**Goal of the exercise**
Copy each line from the records below in which the word "agent" is found.

**Dataset entries**

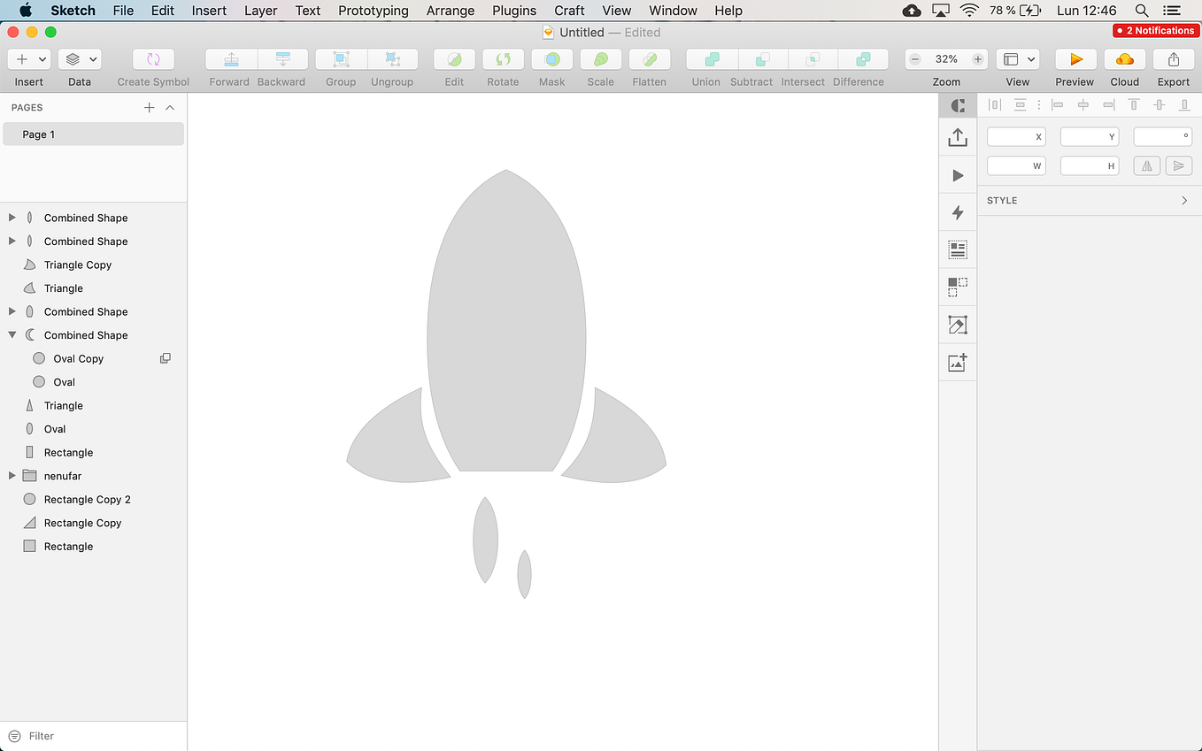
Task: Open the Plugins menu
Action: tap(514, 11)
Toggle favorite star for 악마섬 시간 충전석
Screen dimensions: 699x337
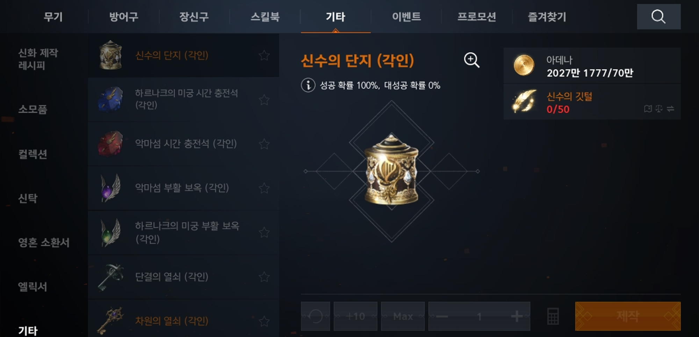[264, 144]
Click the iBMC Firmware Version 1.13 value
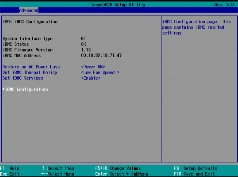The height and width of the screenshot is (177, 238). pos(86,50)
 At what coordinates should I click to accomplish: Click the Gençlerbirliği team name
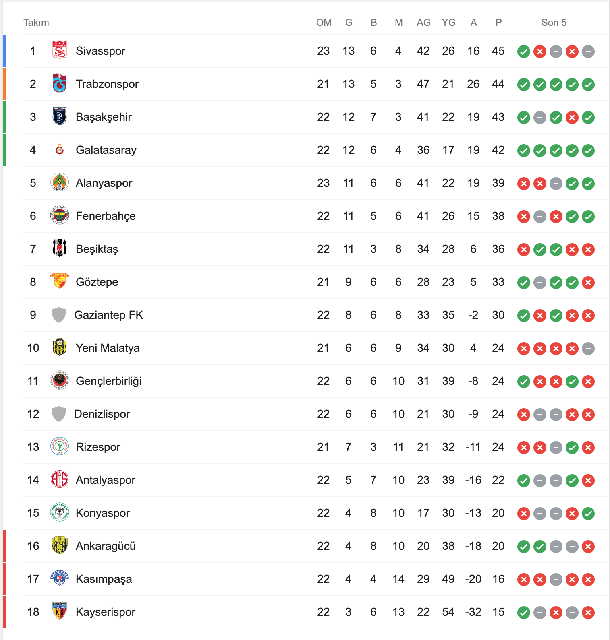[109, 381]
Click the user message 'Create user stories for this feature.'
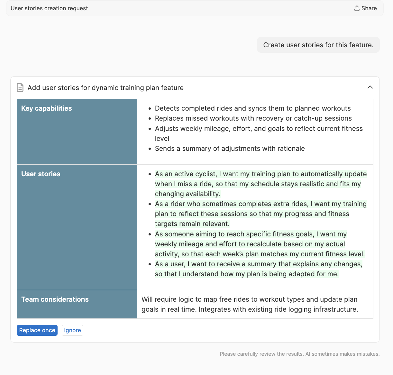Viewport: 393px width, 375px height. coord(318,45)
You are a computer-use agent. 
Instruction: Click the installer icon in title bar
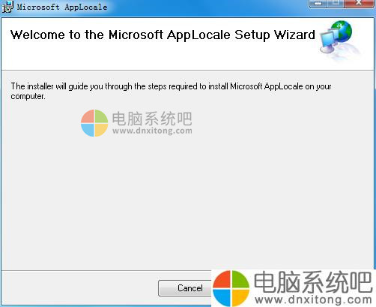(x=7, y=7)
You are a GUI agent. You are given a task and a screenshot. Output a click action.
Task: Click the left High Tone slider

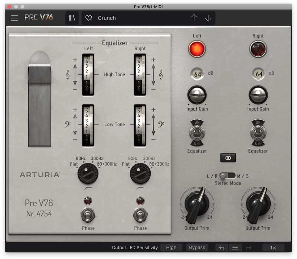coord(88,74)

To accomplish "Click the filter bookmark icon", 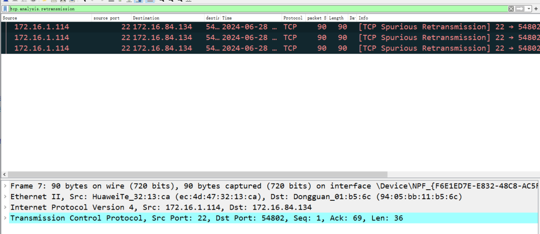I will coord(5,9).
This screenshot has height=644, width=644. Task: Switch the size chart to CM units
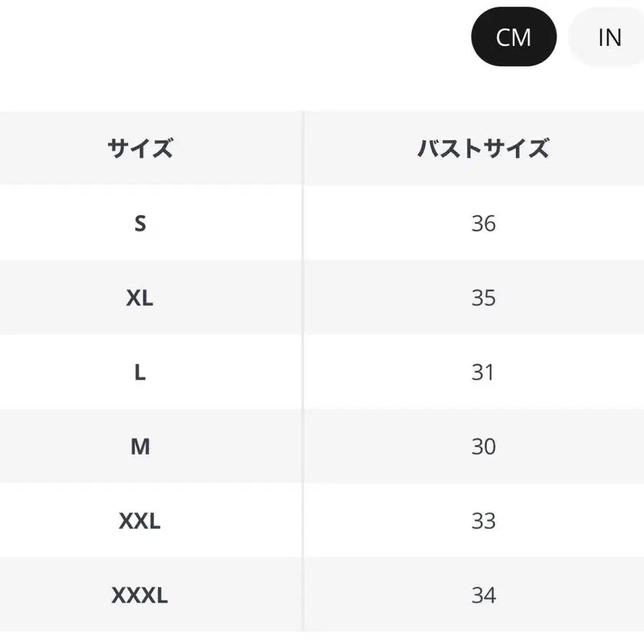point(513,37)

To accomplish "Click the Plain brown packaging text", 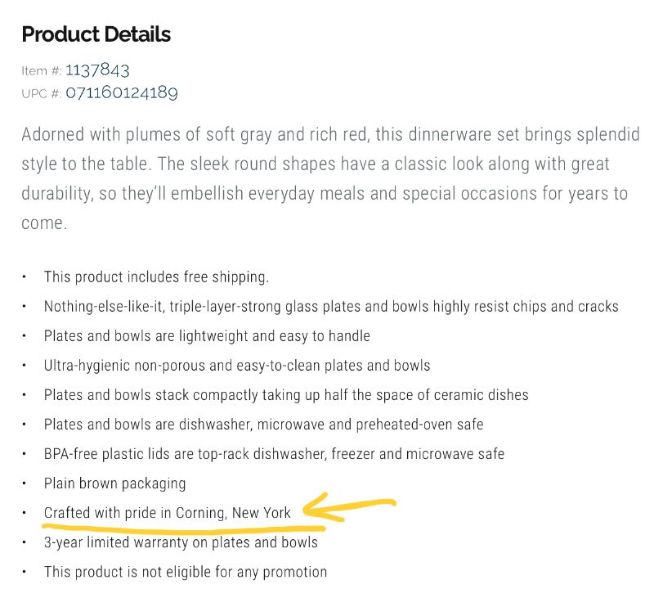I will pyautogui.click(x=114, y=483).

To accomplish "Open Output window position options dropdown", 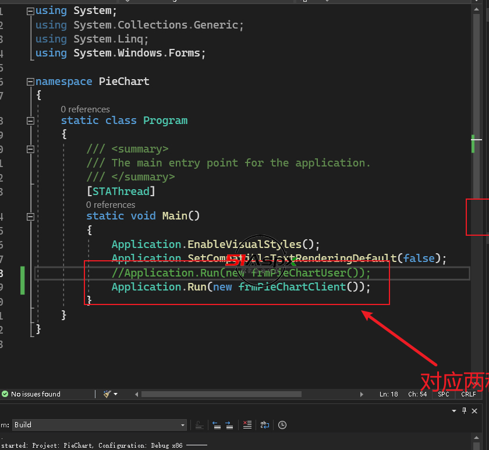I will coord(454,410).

**Response**
You are a computer-use agent. 
You are a GUI agent. You are given a task and a screenshot. Output a click action.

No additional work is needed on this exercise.